The middle income trap is an economic development situation where a country which attains a certain income due to given advantages gets stuck at that level.
"China has just got into the middle-income status so now is the big test as to whether it gets stuck or not. I think it is a fair assumption that it will get to the next level and if its economy grows at 5 to 6 percent over the next 15 years, its per capita income is likely to more than double to around USD 20,000, making it firmly high income," he says.
It is certainly music for the state media which is saddled with reports of China's declining economy which posted 7.6 percent growth rate in the second half with projections that the GDP may go down to 6 this year leaving the hey days of double-digit growth way behind.
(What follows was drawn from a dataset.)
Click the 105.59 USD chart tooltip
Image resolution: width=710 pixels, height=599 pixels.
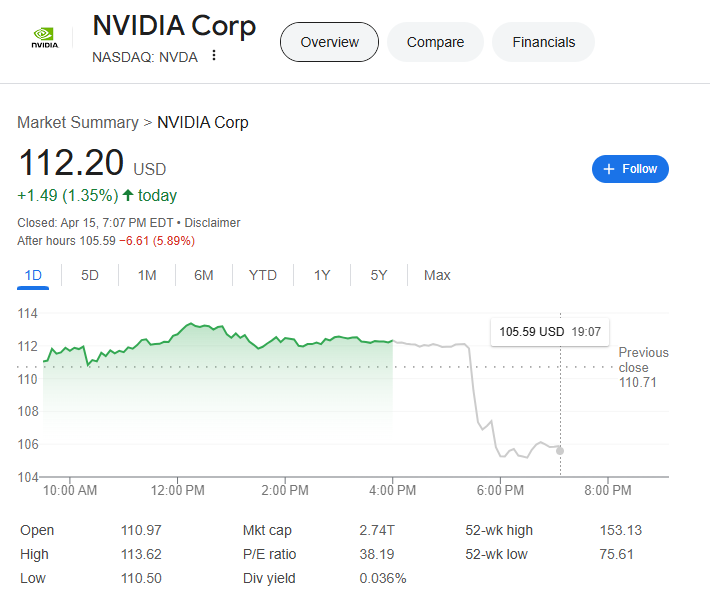pyautogui.click(x=549, y=331)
"I have been very lucky because the main thesis of the book was that this era of BRICS is over. It was the hot theme of the last decade. Every decade there is some theme that captures the imagination of everyone," Sharma told the Daily.
"China is in a similar stage of development as to where Japan was in the 1970s, South Korea in the 1980s and Taiwan in the 1990s. They moved on to the next level but with a slower pace of growth from that point," he said.
Sharma says slowing growth for China should no longer be the frightening prospect it once seemed and may no longer result in higher unemployment and consequent social problems.
"I think China can achieve its economic dream with 5 to 6 percent economic growth and I think that would be more sustainable than the 7 to 8 percent which they (policymakers) want to officially achieve," Sharma said.
Sharma is also negative about India's growth prospects as with a 2012 per capita income of USD 1,489, making it a low-middle income country, India will find it difficult to build on the growth it has seen over the last decade.
"I think a lot of people have prospered in India over the last decade but I don't believe a country with an economic model where manufacturing does so poorly can do well. I think that is a major drag on its development," he said.
Sharma says many people make the mistake of comparing India and China as rivals when there are vast differences.
"It is not just about size, although China's economy is three to four times bigger. The differences are much deeper. The Chinese model of strong central leadership would just not work in India since it is so diverse, almost like a continent," he says.